Two of the model input metrics used in Maine were related specifically to Ephemeroptera (abundance and relative abundance). More warm-water-preference Ephemeroptera taxa (9) than cold-water-preference Ephemeroptera (3) occurred in Maine. Mean values of the Ephemeroptera abundance metric were highest at B-quality sites and lower at both A- and C-quality sites (Fig. 3A). Thus, the site-condition classification of a C-quality site might improve, whereas that of an A-quality site might degrade if the abundance of warm-water-preference Ephemeroptera increased consequent to climate change. However, the relative abundance (% composition) of Ephemeroptera was greatest at A-quality sites and decreased with decreasing site condition (Fig. 3B). Thus, the influence of increases in warm-water-preference Ephemeroptera caused by climate change on this metric will depend on the net responses of other warm- and cold-water-preference taxa.

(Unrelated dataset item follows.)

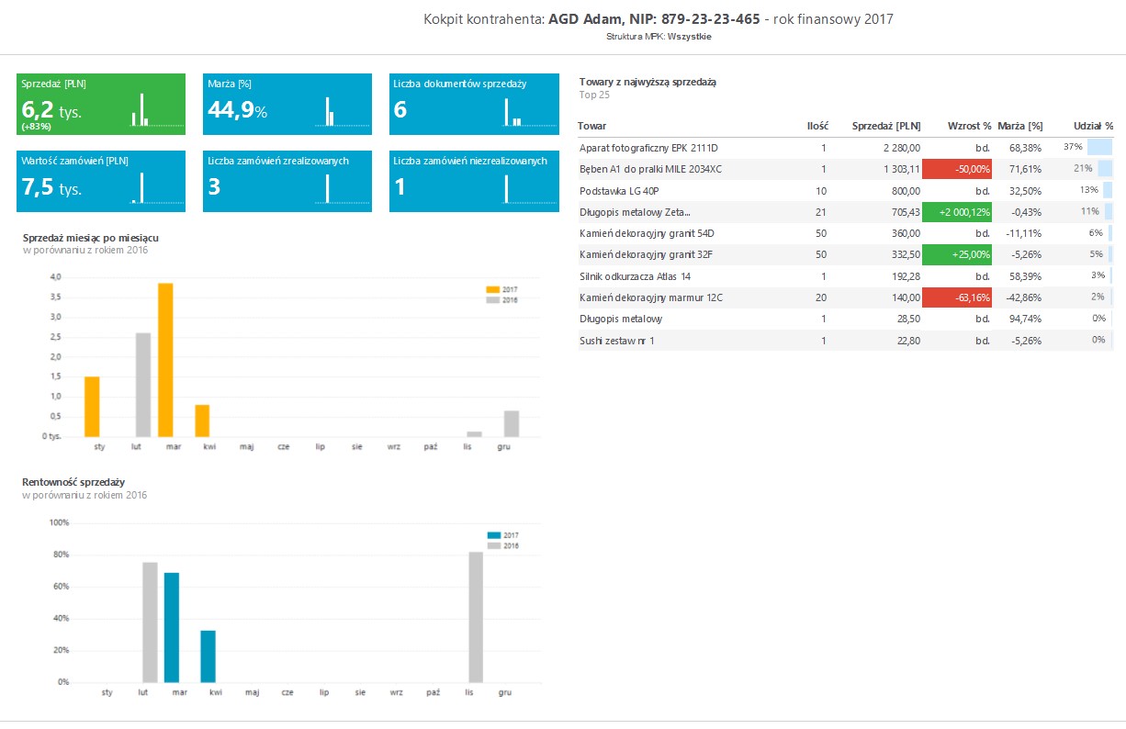Viewport: 1126px width, 729px height.
Task: Sort table by the Wzrost % column header
Action: [x=969, y=126]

Cold-water-preference taxa like Plecoptera also were expected to be sensitive to climate change. Three Plecoptera metrics (Plecoptera abundance, Perlidae abundance, and relative Plecoptera richness) were used as inputs to the Maine discriminant model. Highest Plecoptera abundances or richness occurred at A-quality sites, and site-condition classifications decreased as values of Plecoptera metrics decreased (USEPA 2010). Many more Plecoptera taxa were cold- than warm-water-preference taxa in Maine (Appendix), but Plecoptera metrics were not correlated with temperature and did not differ among hottest-, normal-, or coldest-year groups (USEPA 2010). Thus, changes are not expected in Plecoptera metrics in response to climate change.

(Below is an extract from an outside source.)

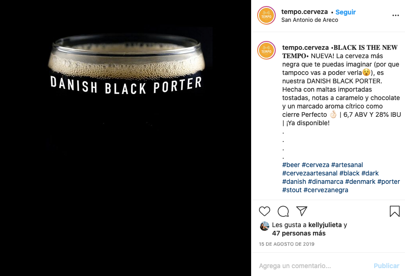
Task: Open the #cervezaartesanal hashtag
Action: click(310, 173)
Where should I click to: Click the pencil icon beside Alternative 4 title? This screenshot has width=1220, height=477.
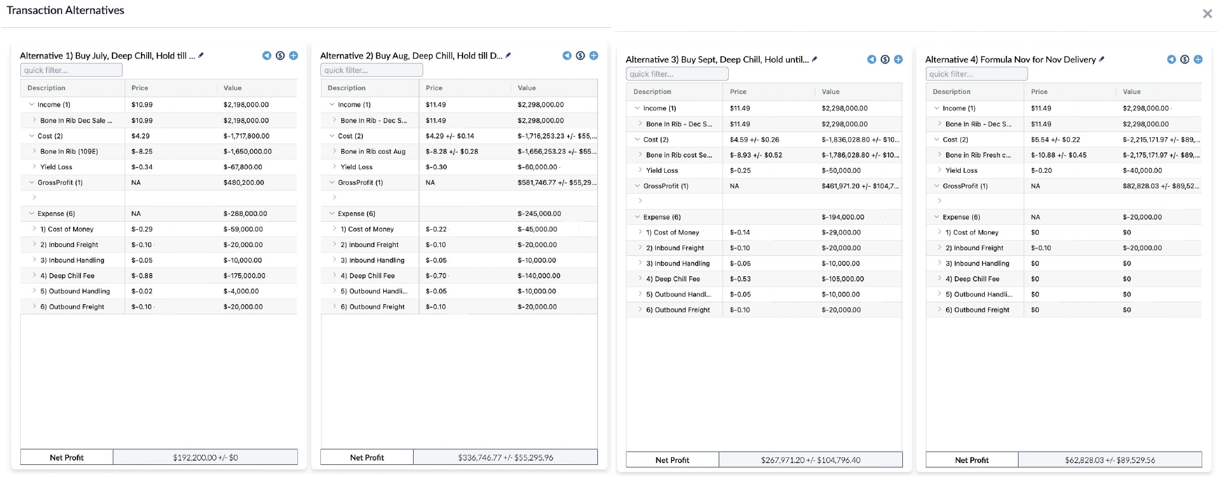(x=1102, y=59)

Two model input metrics related to Trichoptera, Hydropsyche abundance and Cheumatopsyche abundance, were not correlated with temperature and did not differ among hottest-, normal-, or coldest-year groups (USEPA 2010). Neither taxon was a cold- or warm-water-preference taxon in Maine and neither is viewed as particularly sensitive to temperature. Thus, these taxa are likely to be resilient to climate change.
Many Diptera occurred on both cold- and warm-water-preference lists (Appendix). Seven of 39 cold-water-preference taxa were Diptera (Chironomidae), and 10 of 40 warm-water-preference taxa were Diptera (Appendix). In the discriminant model, high abundance or richness of Diptera taxa tended to cause a low site-condition classification, even though several Diptera were classified as cold-water-preference taxa (USEPA 2010). Cold- and warm-water-preference Diptera are expected to respond differently to climate change. Thus, the effects on Maine model outcomes are likely to be variable and unpredictable and might depend on whether cold-water-preference taxa are replaced by warm-water-preference taxa.
The North Carolina MMI is composed of an EPT richness metric and the North Carolina HBI. Twenty of 32 cold-water-preference taxa (genus-level OTUs) in North Carolina are EPT taxa, whereas only 5 EPT taxa in North Carolina are warm-water-preference taxa (Appendix). Removal of cold-water-preference EPT taxa from the data set for 1 Blue Ridge Mountain reference site (NC-1) resulted in the loss of 1 to 4 EPT taxa and a reduction in the EPT richness score of up to 0.6 (Fig. 4A), where each unit score represents the difference between a site-condition classification (e.g., excellent to good, good to fair). At a 2nd Blue Ridge Mountain reference site (NC-2), 10 to 14 EPT taxa were lost when cold-water-preference taxa were removed, and the EPT richness score decreased by 0.4 to 1.2 (Fig. 4B). A loss of 3 (Mid-Atlantic Coastal Plain ecoregion) or 4 (Blue Ridge Mountain or Piedmont sites) EPT species from high-quality sites would lower the EPT richness score from 5 (excellent) to 4 (good) (NCDENR 2006). A loss of 10 EPT taxa at Blue Ridge Mountain sites, 8 taxa at Piedmont sites, or 7 at Mid-Atlantic Coastal Plain sites would be needed to decrease EPT richness scores by 1 level at sites currently rated good or lower (NCDENR 2006).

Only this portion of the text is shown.